Acontecimientos posteriores -como la resolución del Parlamento Europeo (18 de septiembre de 1997) animando a los jueces españoles "a proseguir en su labor" en el caso chileno- y sobre todo, la sorpresiva detención de Pinochet en Londres, por orden del juez Garzón y de las autoridades británicas, han demostrado que quienes apoyábamos la competencia española no éramos un grupo de ilusos. Pero, sobre todo, confirman la respuesta a esa pregunta ciudadana sobre el interés español en estos hechos (que ha sido también el hilo conductor del dictamen que hemos elaborado un grupo de jusristas), y que no es otra que la siguiente: España está interesada en perseguir estos crímenes porque es miembro de una comunidad internacional que ha sido lesionada por ello, como demuestra la intervención británica. Más aún: España no sólo puede, sino que está obligada a perseguir, juzgar y condenar a los culpables de esos crímenes. Probablemente, el mayor de ellos es Augusto Pinochet.

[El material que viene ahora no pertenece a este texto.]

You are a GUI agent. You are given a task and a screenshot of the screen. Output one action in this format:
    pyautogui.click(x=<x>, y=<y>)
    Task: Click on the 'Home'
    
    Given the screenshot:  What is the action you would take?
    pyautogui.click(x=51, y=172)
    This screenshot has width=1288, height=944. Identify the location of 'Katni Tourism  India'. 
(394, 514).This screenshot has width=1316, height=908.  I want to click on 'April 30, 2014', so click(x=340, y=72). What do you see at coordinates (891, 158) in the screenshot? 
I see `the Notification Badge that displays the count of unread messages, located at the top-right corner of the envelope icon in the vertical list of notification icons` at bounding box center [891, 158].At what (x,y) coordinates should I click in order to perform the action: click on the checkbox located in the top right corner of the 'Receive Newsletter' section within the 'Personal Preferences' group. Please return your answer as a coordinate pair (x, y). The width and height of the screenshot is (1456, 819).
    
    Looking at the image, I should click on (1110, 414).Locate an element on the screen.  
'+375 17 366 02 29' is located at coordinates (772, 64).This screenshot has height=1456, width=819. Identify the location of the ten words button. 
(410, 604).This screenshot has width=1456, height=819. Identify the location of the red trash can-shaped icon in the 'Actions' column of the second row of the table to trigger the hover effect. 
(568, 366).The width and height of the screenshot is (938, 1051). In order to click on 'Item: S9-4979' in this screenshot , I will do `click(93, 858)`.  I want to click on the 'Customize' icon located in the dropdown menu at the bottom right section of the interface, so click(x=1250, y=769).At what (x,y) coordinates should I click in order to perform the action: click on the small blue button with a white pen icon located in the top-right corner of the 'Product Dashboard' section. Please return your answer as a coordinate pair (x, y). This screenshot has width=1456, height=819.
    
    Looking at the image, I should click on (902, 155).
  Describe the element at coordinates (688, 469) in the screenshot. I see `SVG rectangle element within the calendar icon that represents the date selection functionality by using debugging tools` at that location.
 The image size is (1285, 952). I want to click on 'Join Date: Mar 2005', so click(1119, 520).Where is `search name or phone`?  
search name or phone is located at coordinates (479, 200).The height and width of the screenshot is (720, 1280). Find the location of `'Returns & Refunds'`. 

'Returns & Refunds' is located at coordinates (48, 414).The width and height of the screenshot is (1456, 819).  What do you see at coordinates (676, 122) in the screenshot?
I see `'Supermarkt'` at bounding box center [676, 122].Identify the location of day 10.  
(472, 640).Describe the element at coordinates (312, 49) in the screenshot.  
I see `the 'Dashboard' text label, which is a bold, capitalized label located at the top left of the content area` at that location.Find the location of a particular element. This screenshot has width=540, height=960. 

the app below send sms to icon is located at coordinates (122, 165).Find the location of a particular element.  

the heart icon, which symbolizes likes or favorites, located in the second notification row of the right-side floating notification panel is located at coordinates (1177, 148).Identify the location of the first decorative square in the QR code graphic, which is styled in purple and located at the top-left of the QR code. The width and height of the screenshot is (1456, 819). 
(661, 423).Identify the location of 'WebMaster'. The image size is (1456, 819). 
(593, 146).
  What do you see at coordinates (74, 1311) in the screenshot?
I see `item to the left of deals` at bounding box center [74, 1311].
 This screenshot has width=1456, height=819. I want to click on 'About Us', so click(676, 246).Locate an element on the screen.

La pertenencia a una comunidad internacional con intereses comunes supone para España y para otros muchos países asumir compromisos en la persecución de crímenes contra la humanidad, aunque se hayan cometido fuera de nuestras fronteras. precisamente porque la justicia del país en que se cometieron (Chile) no pudo o no la dejaron enjuiciarlos.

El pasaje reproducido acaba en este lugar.